== Given data ==
------------------------------------------------
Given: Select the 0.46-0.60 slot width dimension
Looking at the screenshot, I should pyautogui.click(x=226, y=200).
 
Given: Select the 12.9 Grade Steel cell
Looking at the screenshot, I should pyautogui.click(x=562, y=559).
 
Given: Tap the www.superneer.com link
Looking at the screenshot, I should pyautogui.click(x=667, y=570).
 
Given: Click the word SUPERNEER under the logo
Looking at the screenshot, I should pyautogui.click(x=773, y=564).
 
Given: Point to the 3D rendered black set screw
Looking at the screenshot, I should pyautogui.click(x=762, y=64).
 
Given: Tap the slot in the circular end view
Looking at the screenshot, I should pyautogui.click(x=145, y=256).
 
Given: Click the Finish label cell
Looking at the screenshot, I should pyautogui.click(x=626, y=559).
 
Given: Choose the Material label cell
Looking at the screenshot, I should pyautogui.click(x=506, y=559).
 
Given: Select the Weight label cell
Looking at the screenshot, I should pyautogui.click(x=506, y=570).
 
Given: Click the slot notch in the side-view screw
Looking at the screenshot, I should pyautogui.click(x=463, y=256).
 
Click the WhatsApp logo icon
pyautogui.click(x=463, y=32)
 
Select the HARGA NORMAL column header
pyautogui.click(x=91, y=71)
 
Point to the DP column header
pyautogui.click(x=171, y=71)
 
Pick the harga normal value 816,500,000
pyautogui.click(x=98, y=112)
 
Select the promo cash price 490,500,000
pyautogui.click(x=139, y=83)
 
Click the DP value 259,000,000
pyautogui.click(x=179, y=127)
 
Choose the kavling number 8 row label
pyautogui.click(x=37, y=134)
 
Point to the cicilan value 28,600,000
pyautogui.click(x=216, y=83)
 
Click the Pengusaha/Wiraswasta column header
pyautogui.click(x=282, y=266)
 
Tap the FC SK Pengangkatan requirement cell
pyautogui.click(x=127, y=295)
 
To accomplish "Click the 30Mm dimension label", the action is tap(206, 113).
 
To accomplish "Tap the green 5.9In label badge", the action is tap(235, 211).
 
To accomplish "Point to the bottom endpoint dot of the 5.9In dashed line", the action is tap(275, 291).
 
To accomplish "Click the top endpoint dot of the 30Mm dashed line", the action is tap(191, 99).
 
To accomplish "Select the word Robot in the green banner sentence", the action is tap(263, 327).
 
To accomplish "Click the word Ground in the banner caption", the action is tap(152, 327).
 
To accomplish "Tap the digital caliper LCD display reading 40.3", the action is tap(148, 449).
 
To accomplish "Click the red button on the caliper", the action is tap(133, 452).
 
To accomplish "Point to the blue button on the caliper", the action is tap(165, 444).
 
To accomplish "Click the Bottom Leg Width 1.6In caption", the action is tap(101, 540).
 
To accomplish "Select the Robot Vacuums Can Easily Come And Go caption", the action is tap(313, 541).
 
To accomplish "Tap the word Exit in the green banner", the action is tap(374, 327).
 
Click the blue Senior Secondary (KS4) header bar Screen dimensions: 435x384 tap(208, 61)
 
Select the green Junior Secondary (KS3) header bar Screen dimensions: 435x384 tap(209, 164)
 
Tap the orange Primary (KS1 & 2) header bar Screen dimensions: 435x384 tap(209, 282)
------------------------------------------------
== Challenge ==
Lay out as a numbered list, with blank lines left out, the part of the data that opens with the line containing "Point to the cicilan value 28,600,000" and closes with the line containing "pyautogui.click(x=127, y=295)".

== Result of the exercise ==
1. Point to the cicilan value 28,600,000
2. pyautogui.click(x=216, y=83)
3. Click the Pengusaha/Wiraswasta column header
4. pyautogui.click(x=282, y=266)
5. Tap the FC SK Pengangkatan requirement cell
6. pyautogui.click(x=127, y=295)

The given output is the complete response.